Dentro da linha das perdas e disputas orçamentárias e dos desincentivos a ciência, o financiamento a assistência e permanência estudantil vem caindo significativamente, há pelo menos dez anos.

São os recursos da assistência estudantil que garantem bolsas e auxílios (alimentação, transporte, apoio a saúde, moradia etc.) fundamentais a permanência das e dos estudantes na universidade.

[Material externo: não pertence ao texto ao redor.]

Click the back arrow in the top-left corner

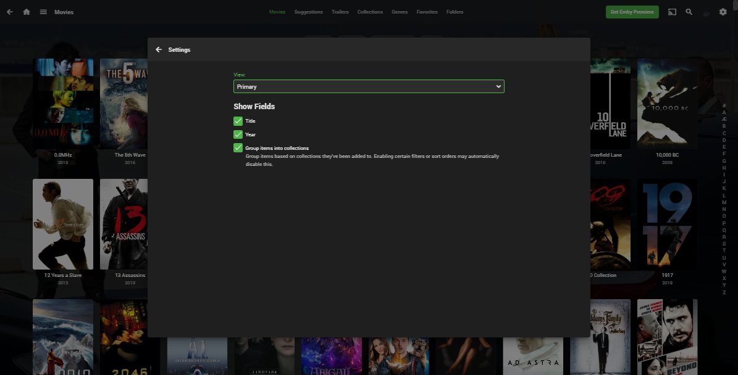click(9, 11)
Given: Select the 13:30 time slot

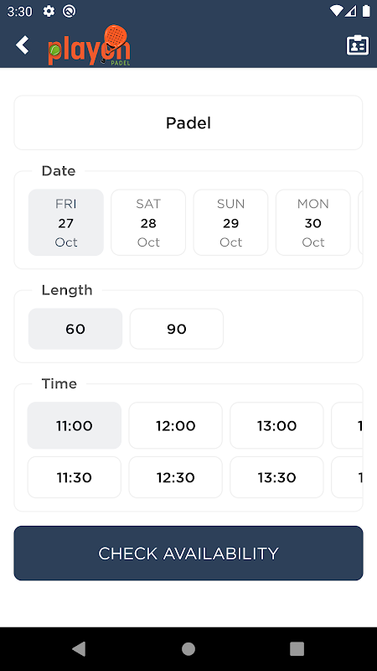Looking at the screenshot, I should coord(277,477).
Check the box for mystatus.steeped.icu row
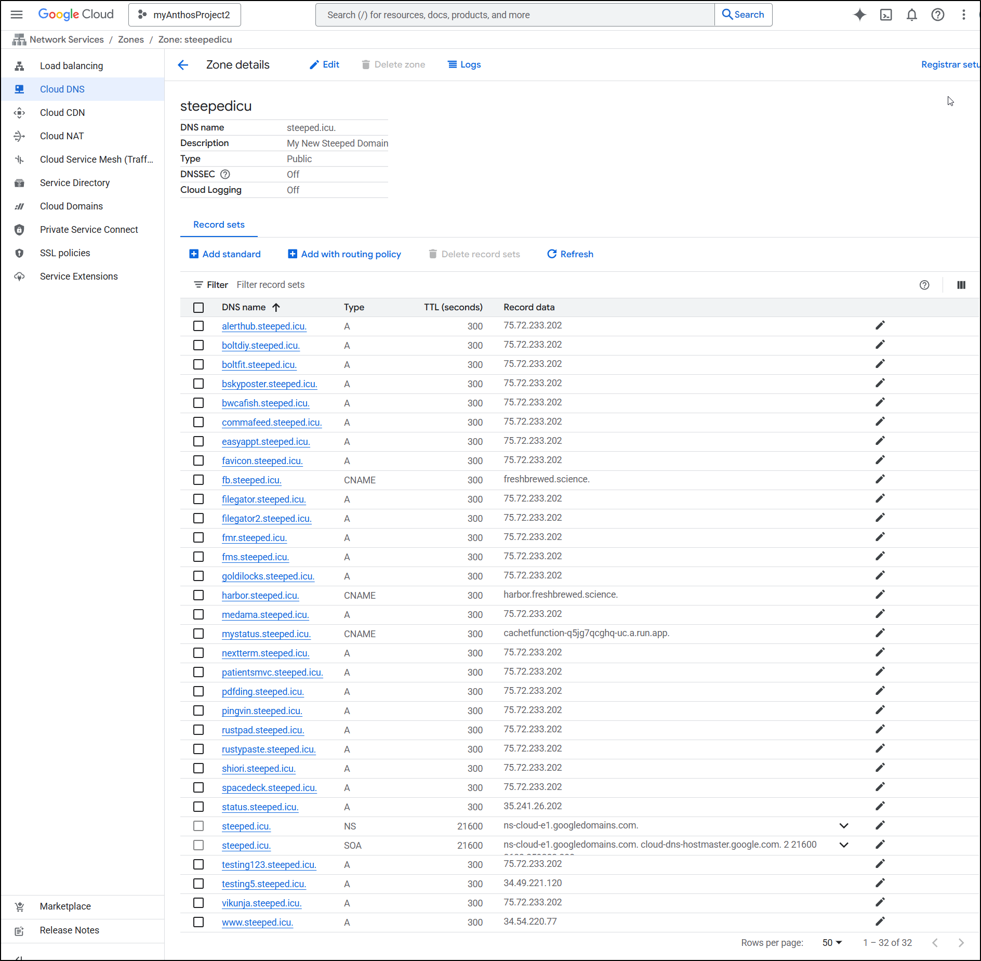Screen dimensions: 981x961 [198, 634]
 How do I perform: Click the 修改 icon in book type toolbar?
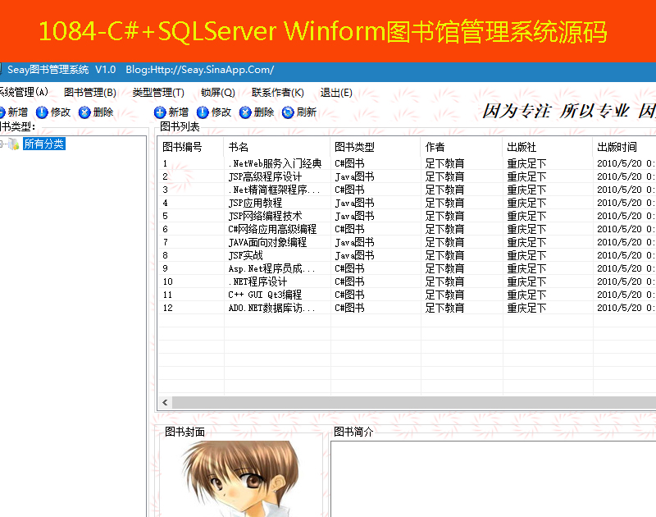(42, 112)
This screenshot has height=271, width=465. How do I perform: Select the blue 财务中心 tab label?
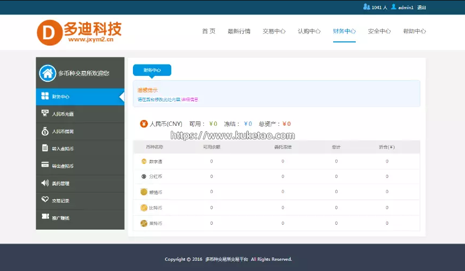pos(152,70)
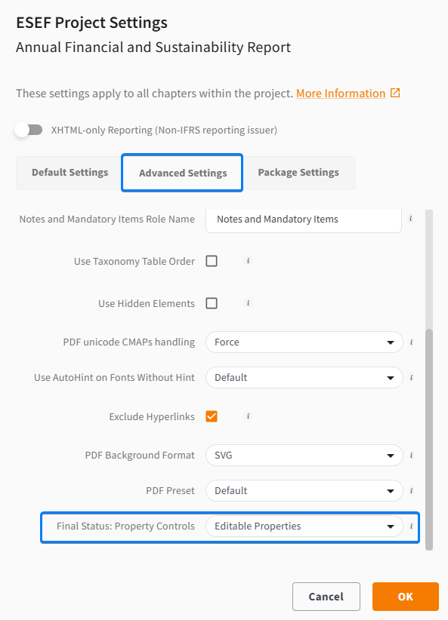Image resolution: width=448 pixels, height=620 pixels.
Task: Enable Use Taxonomy Table Order checkbox
Action: (212, 261)
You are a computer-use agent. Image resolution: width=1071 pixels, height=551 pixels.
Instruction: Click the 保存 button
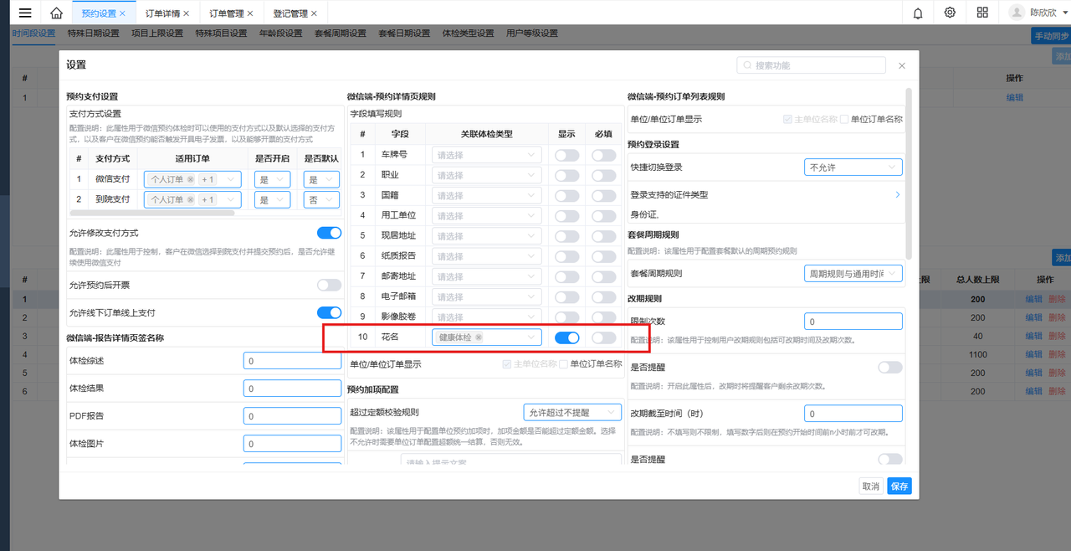coord(899,487)
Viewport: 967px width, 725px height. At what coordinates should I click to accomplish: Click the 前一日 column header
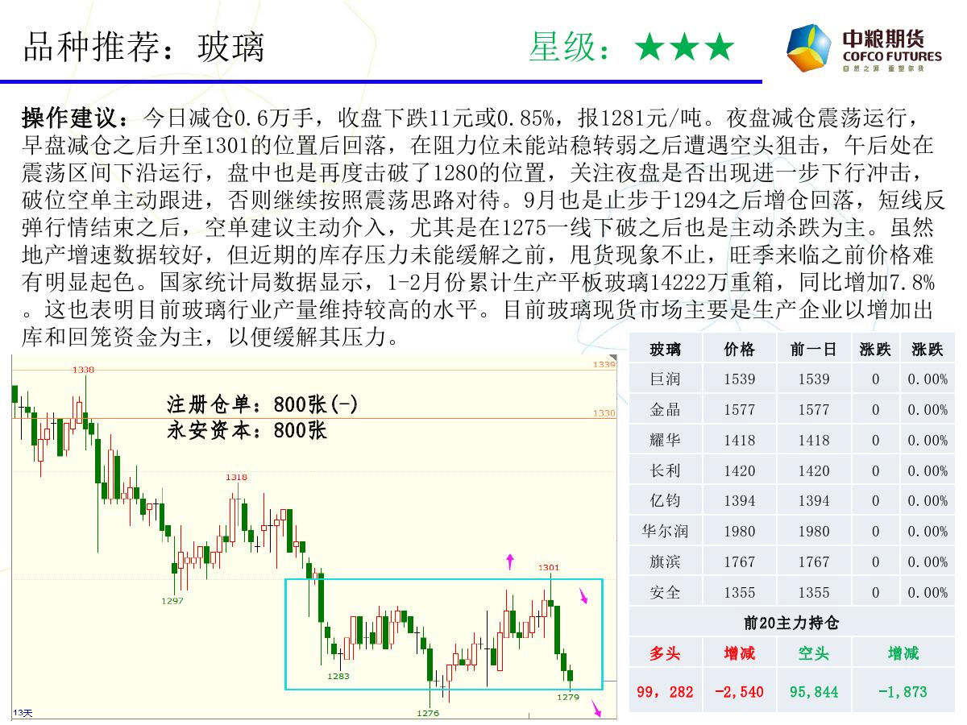[x=813, y=350]
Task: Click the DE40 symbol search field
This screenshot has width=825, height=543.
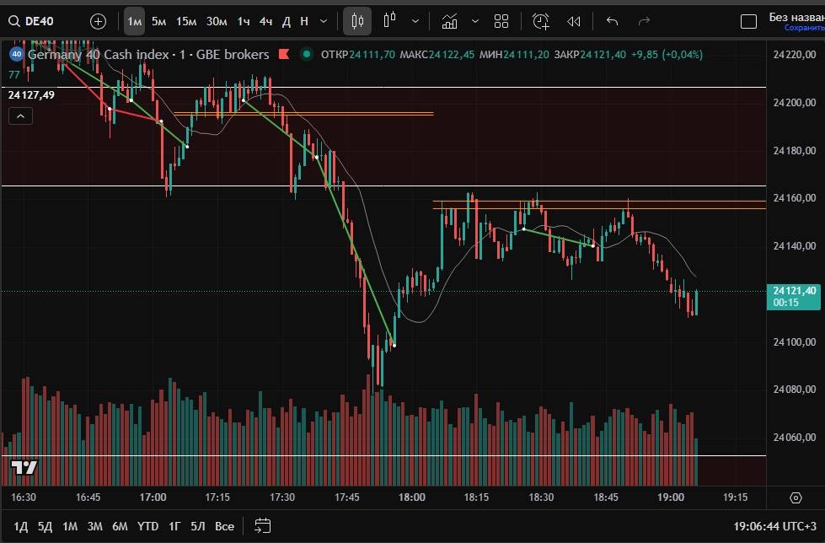Action: 39,21
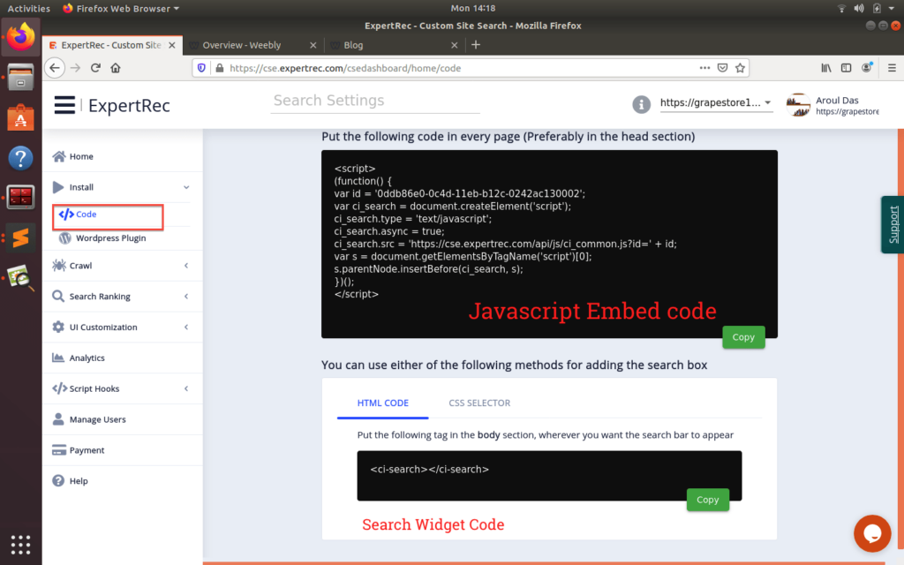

Os elevados custos de vida nos grandes centros urbanos, mas também as grandes dificuldades para deslocamentos ou moradia estudantil (nos centros urbanos e nas cidades interioranas), as pressões decorrentes das dificuldades acadêmicas de uma boa formação (que competem com a facilidade / fragilidade da ampla oferta de cursos EAD de baixa qualidade) e da falta de incentivos (desvalorização da ciência, da formação acadêmica e dificuldades de atuação profissional), tal qual as condições sociais, econômicas e emocionais e fisiológicas (saúde) tem gerado como resultado: ansiedade, depressão, abandono e evasão.

A inviabilidade da permanência das e dos estudantes é a sentença de morte das universidades.

*Sergio Stoco é professor de Políticas Públicas na Universidade Federal de São Paulo (Unifesp).